Corregedor vota pela liberação do reajuste dos auxílios dos servidores do TJMA, mas julgamento é suspenso no CNJ

31/10/2019 | 09:25 - matéria visualizada 1082 vezes
Corregedor Nacional de Justiça Humberto Martins proferiu seu voto dando provimento parcial ao pedido de providências, liberando o reajuste dos auxílios dos servidores do TJMAO julgamento do Pedido de Providências 0009879-65.2017.2.00.0000 pelo plenário virtual do Conselho Nacional de Justiça (CNJ) foi suspenso, depois que o Corregedor Nacional de Justiça Humberto Martins proferiu seu voto dando provimento parcial ao pedido, liberando o reajuste dos auxílios dos servidores do Tribunal de Justiça do Maranhão, mas mantendo a vedação do reajuste do auxilio alimentação dos juízes para 10% do valor dos subsídios da magistratura. O julgamento iniciou às 12h do dia 24 de outubro e encerrou às 23h59 de ontem (30).

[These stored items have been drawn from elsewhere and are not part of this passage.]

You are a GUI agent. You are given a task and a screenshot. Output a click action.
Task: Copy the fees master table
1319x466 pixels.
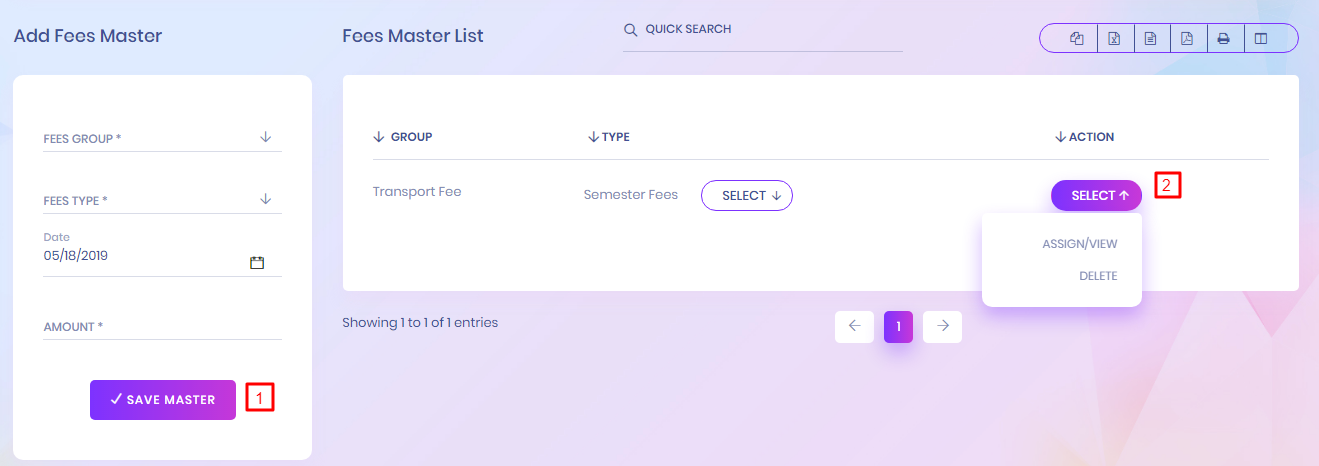click(x=1077, y=39)
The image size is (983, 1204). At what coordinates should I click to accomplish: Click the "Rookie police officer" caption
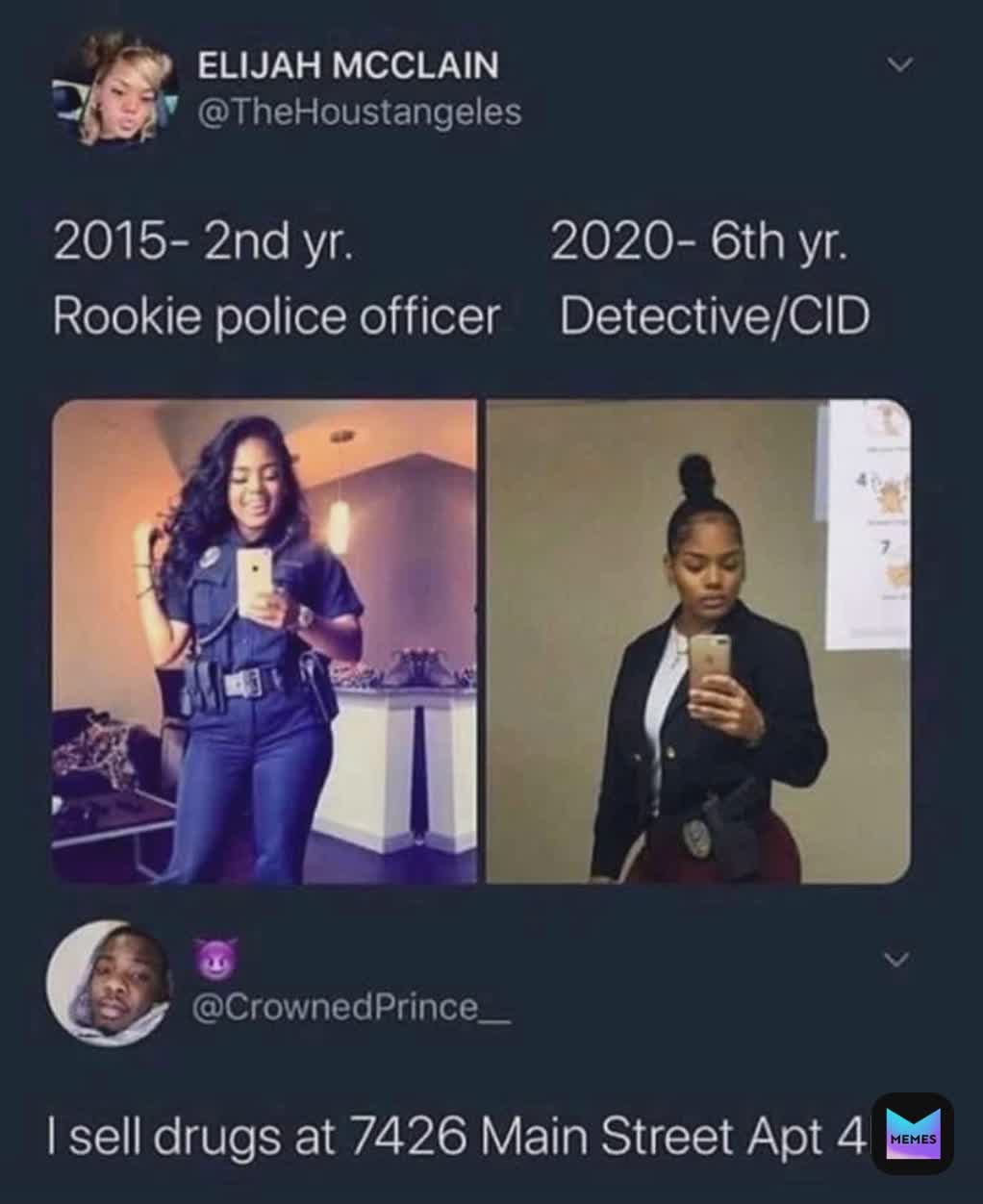coord(277,315)
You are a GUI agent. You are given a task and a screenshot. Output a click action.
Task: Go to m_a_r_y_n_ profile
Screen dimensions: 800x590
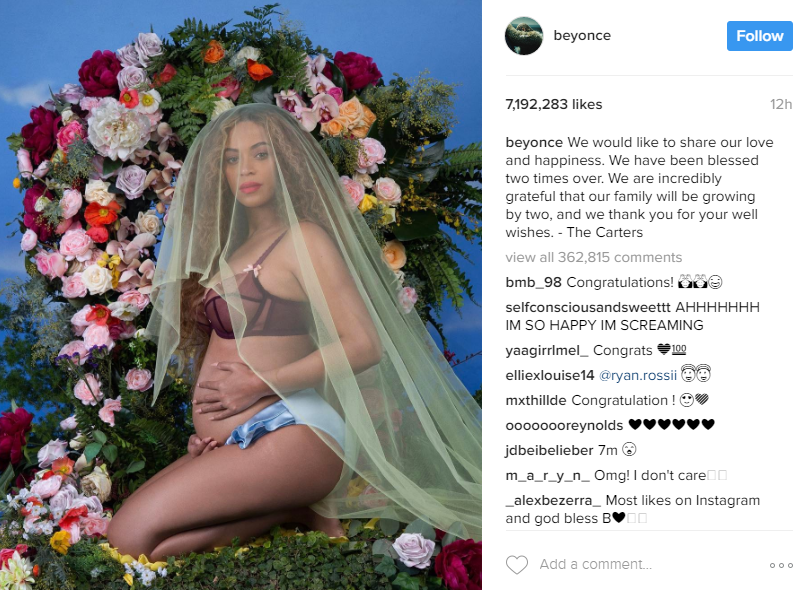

Corregedor Humberto Martins O Corregedor Humberto Martins entendeu que os reajustes dos auxílios dos servidores, assim como os reajustes dos magistrados, estão sujeitos ao controle do externo do CNJ. Mas não precisam de autorização prévia do Conselho por estar ambos previstos em lei. Todavia, segundo o voto do ministro Corregedor, esses reajustes precisam estar sujeitos também ao critério da razoabilidade, o que não teria sido observado no caso do reajuste concedido especificamente ao auxilio alimentação dos magistrados.

O voto do corregedor Humberto Martins foi comemorado pelo assessor jurídico do Sindjus-MA, Cezar Britto, que atuou no caso defendendo o direito dos servidores. “Ninguém ganha sozinho uma ação judicial. Ela é uma reunião de vários quereres, de várias vontades. Primeiro do bom direito. Era um bom direito. Ninguém esperava que o Tribunal fizesse essa suspensão. Segundo, a esperança que o sindicato deposita quando postula. Mas há gente que não confia na luta judicial e desiste por antecipação. Também o (querer do) servidor que confia no sindicato, que é preciso fazer as lutas. Essa é uma vitória coletiva, que temos que comemorar juntos, porque todos que acreditam que é possível perseverar, que é possível fazer justiça, e ela se mostrou concreta, porque esses quereres se reuniram e fizeram esse resultado positivo”, declarou.

Após o voto do relator, o ministro Dias Toffoli, presidente do CNJ, pediu vistas do Pedido de Providências, devendo agora proferir o seu voto na sessão virtual do dia 21 de novembro, quando o julgamento deverá ser retomado e concluído.